BEGIN THE DATA

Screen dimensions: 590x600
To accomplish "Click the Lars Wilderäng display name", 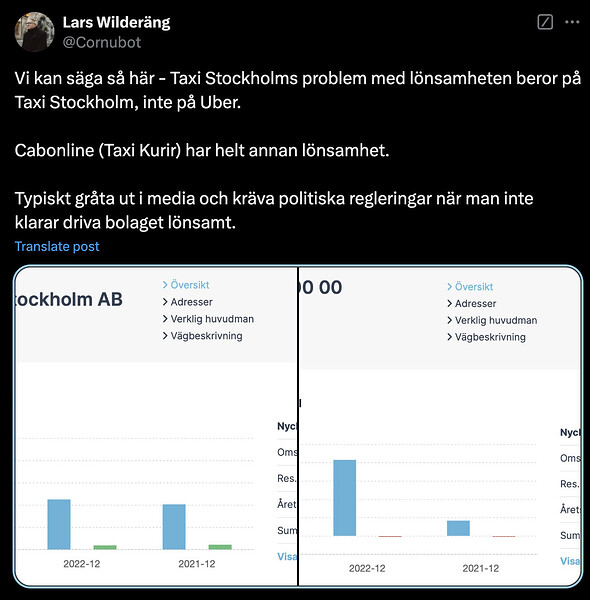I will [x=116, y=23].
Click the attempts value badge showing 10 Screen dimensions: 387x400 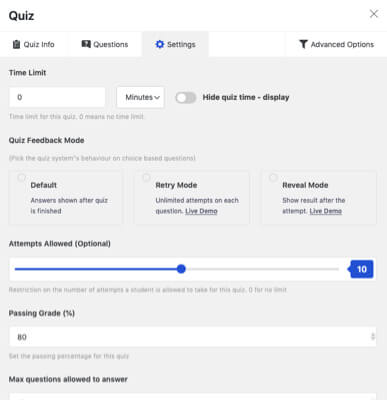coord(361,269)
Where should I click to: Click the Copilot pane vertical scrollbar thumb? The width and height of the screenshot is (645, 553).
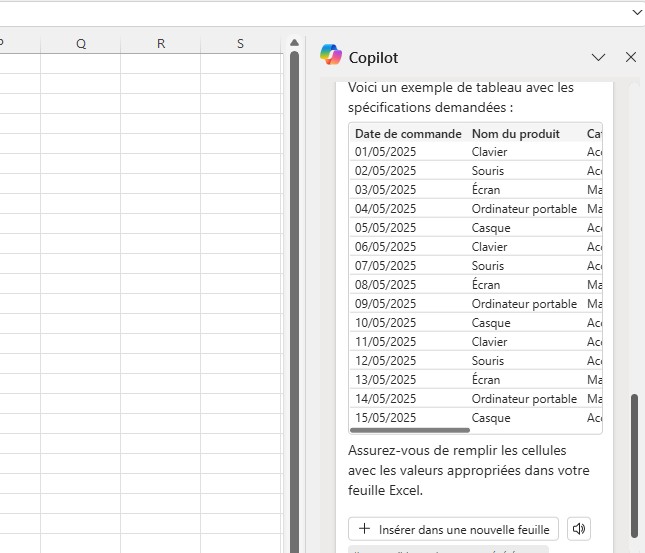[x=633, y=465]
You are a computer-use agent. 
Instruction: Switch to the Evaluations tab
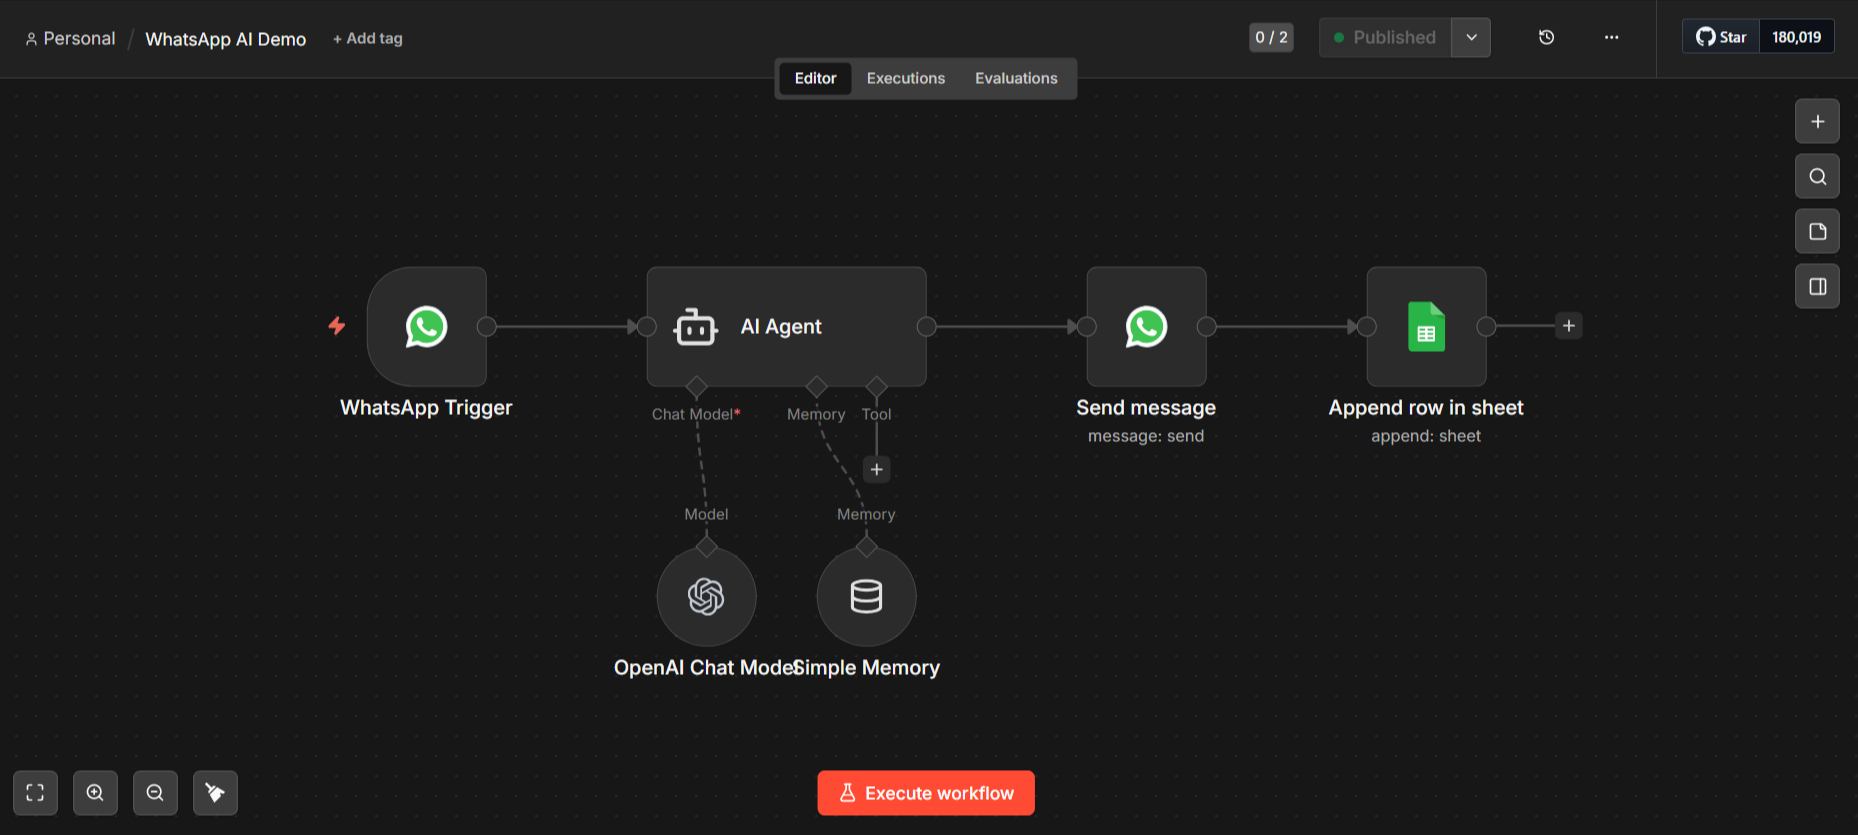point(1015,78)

END THE DATA

**WHAT TO PRODUCE**
Repeat the listing without changes, starting at the line that contains "You are a computer-use agent." and continuing through the end of the listing. Leave the pictures out of your answer.

**WRITTEN SOLUTION**
You are a computer-use agent. 
Instruction: Switch to the Evaluations tab
point(1015,78)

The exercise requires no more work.